Florida’s losing a population that was growing rapidly the past few years: Millionaires.

The Tampa Bay area last year lost 51 percent of its residents with investible assets of $1 million or more, while Miami and Orlando both saw 42 percent of its millionaires fall below the magic mark as real estate and tourism tanked, a new report shows.

“The Florida areas are seeing a real flip-flop from how they performed from 2005 through 2007,” said David Wilson, a New York wealth manager and author of the report for Capgemini, a global consulting firm. “The declines in Florida are quite a significant number.”

Parts of the U.S. where the real-estate bubble grew biggest before it burst are shedding millionaires fast. The hard-hit Florida metro areas are joined by big losses in Last Vegas, down 38 percent and Phoenix, down 34 percent in millionaires, the U.S. Metro Wealth Index found.

Capgemini tracks what it labels high net-worth individuals (HNWIs), people with more than $1 million in investible assets excluding the value of a primary residence. Tampa Bay had average 9.1 percent growth in on-paper millionaires between 2005 and 2007, Orlando, 8.8 percent growth, and Miami, a 7 percent gain in millionaires until last year’s tumble, Wilson said.

The total number of millionaires in the Florida cities was not immediately available. But the New York metro area remains the top location for millionaires in the U.S., with 561,000, although that is down roughly 89,000 from 2007, or 13.6 percent, the index reported.

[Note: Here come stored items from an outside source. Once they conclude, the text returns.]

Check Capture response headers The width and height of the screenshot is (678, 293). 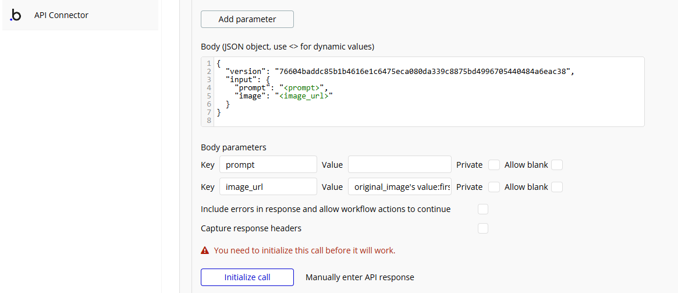click(x=482, y=228)
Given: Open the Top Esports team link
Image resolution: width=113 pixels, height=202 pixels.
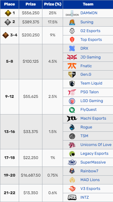Looking at the screenshot, I should 91,40.
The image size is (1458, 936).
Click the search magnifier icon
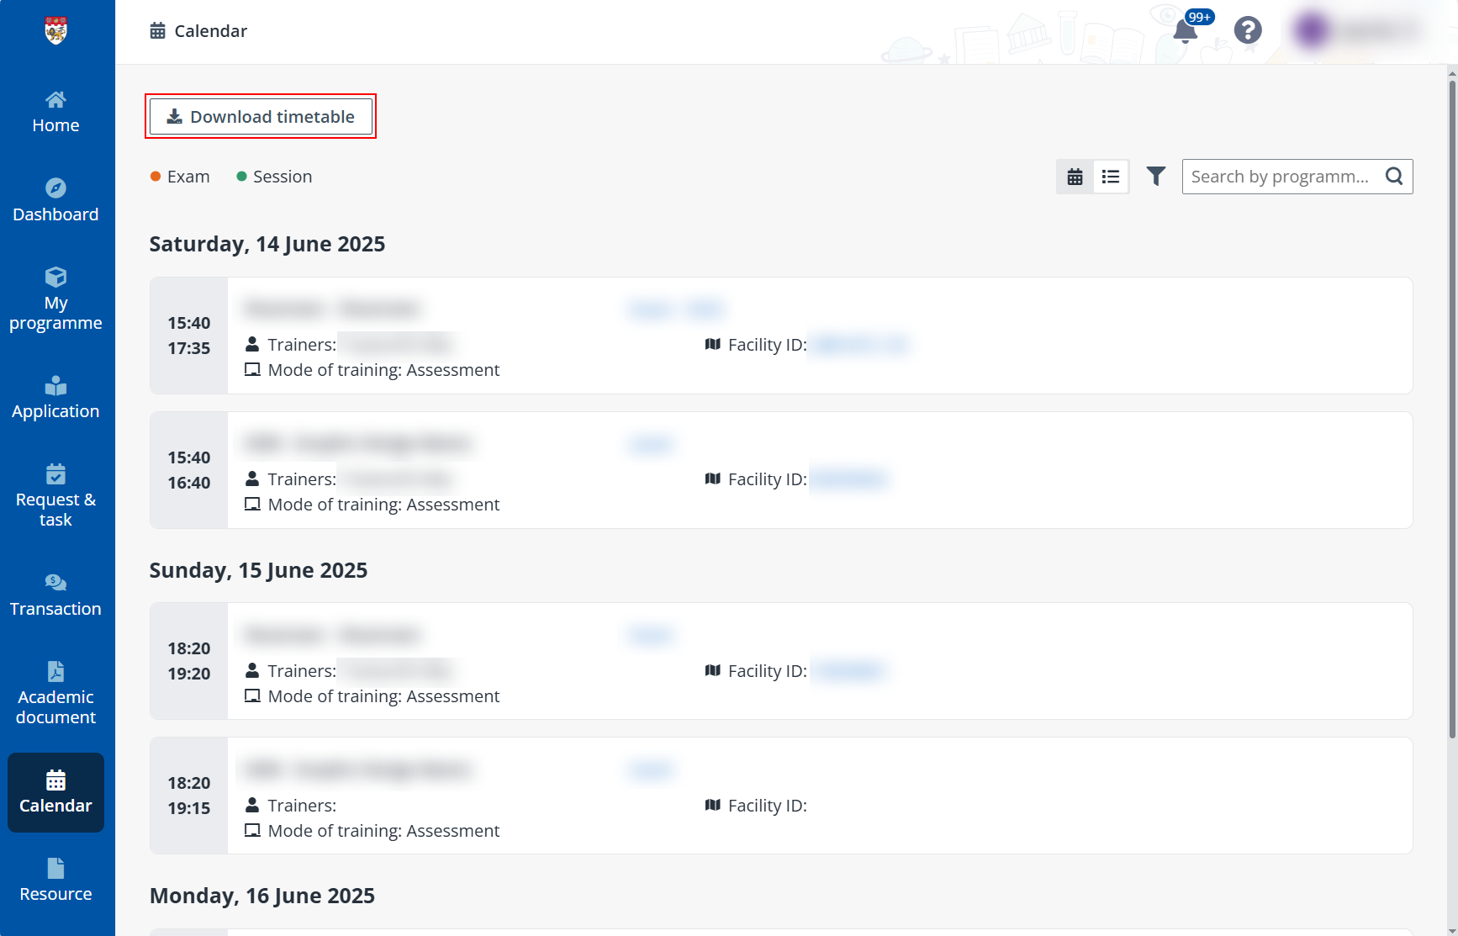[1394, 177]
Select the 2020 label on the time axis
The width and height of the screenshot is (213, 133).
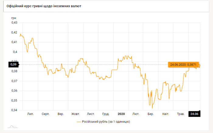point(121,114)
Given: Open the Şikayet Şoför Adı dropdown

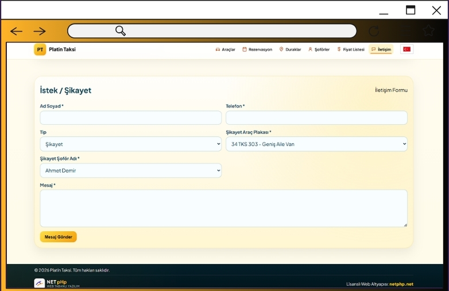Looking at the screenshot, I should (130, 171).
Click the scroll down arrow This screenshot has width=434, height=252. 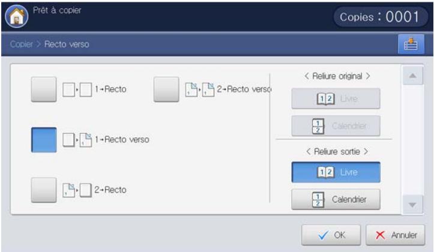(x=412, y=205)
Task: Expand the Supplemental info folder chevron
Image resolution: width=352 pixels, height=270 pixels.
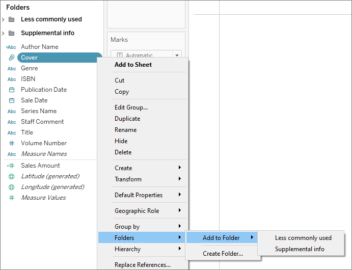Action: [x=3, y=33]
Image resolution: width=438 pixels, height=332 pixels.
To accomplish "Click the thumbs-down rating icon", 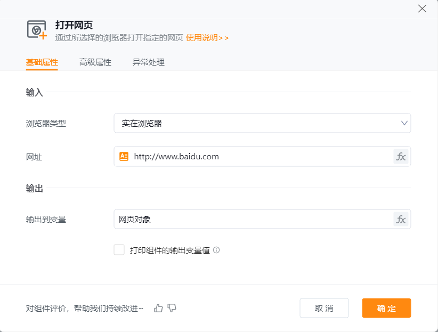I will [x=172, y=308].

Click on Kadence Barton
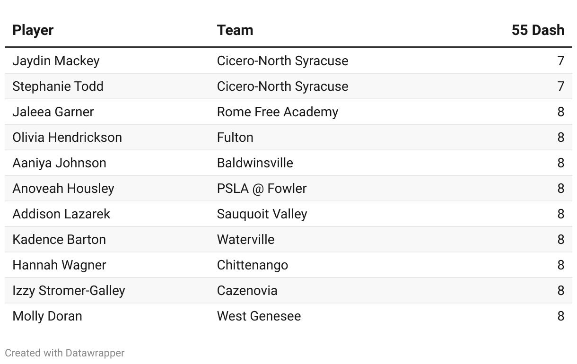[x=59, y=240]
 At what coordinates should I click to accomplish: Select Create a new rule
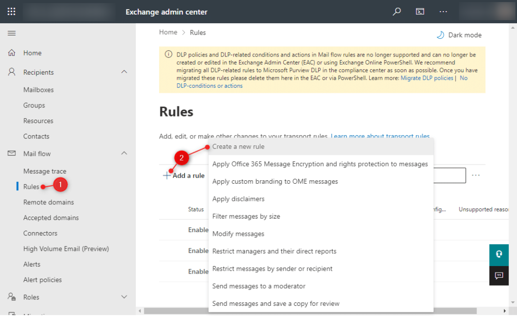238,147
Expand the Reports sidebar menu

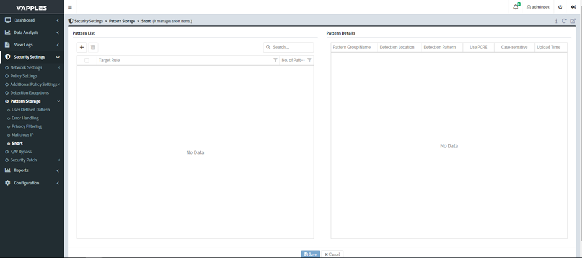32,170
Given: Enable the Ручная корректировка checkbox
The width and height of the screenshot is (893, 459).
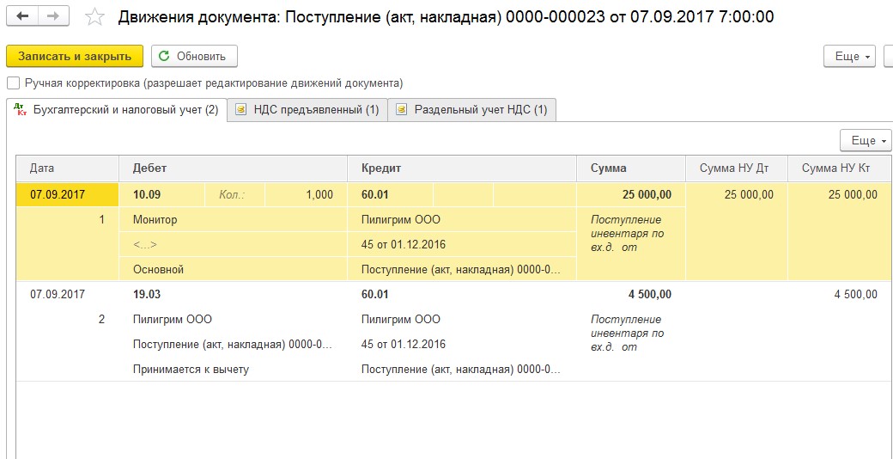Looking at the screenshot, I should pyautogui.click(x=13, y=83).
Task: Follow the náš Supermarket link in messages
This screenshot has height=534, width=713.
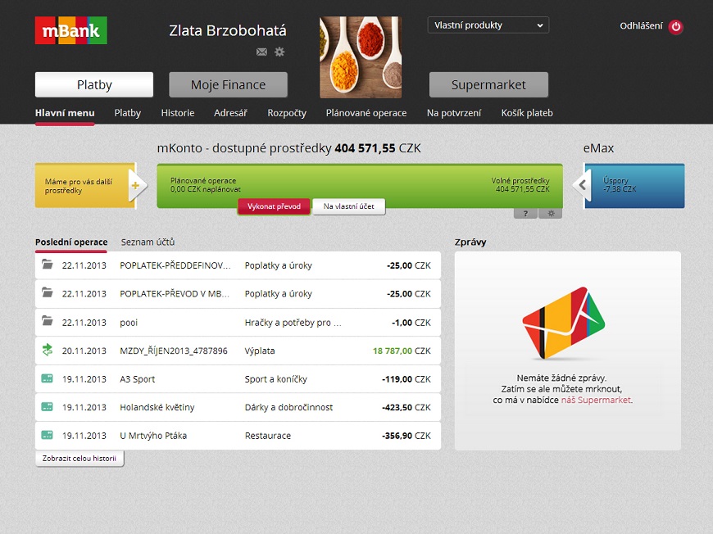Action: (597, 401)
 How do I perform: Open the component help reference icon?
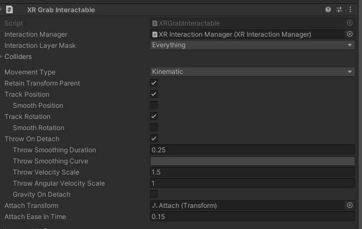tap(328, 9)
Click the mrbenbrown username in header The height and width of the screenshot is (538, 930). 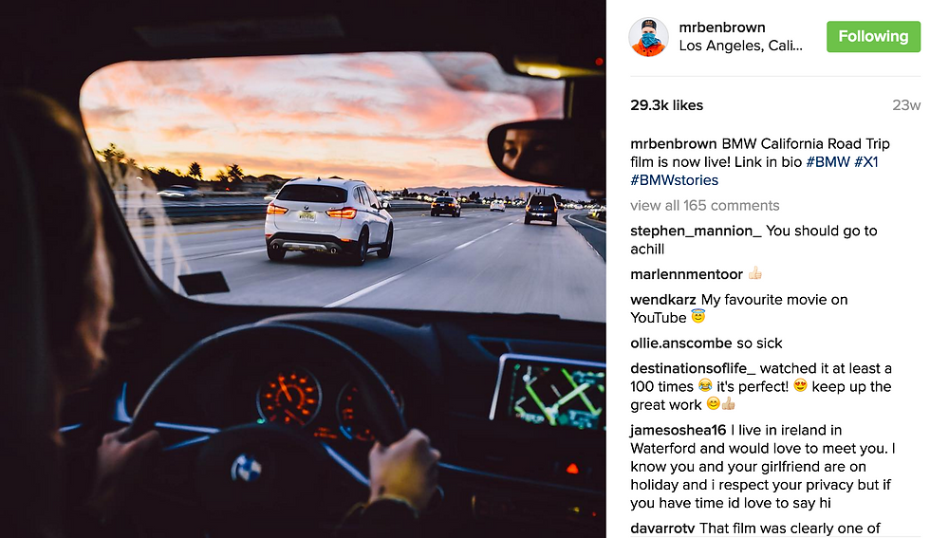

The nation’s top 10 metro areas in population, which includes no Florida locales, lost an average 15.7 percent of their millionaires, amounting to 300,000 residents whose wealth fell below that level last year. The top 10 cities were seen as less reliant on the boom and bust of real estate than other large municipal areas, such as those in the Sunshine State, analysts found.

“There are still more millionaires in the U.S. than number 2 Japan and number 3 Germany, combined,” Wilson said. “But when you have losses like these, they are felt across all industries and economic sectors.”

Indeed, Wilson said the drop in millionaires isn’t just felt among the brie and white wine set.

When investible assets fall the way they have, government tax dollars shrink, reducing public services, while service industries that depend on discretionary spending by the wealthy also tighten. Investment in such economic engines as real estate and entrepreneurial businesses also is dwindling, he said.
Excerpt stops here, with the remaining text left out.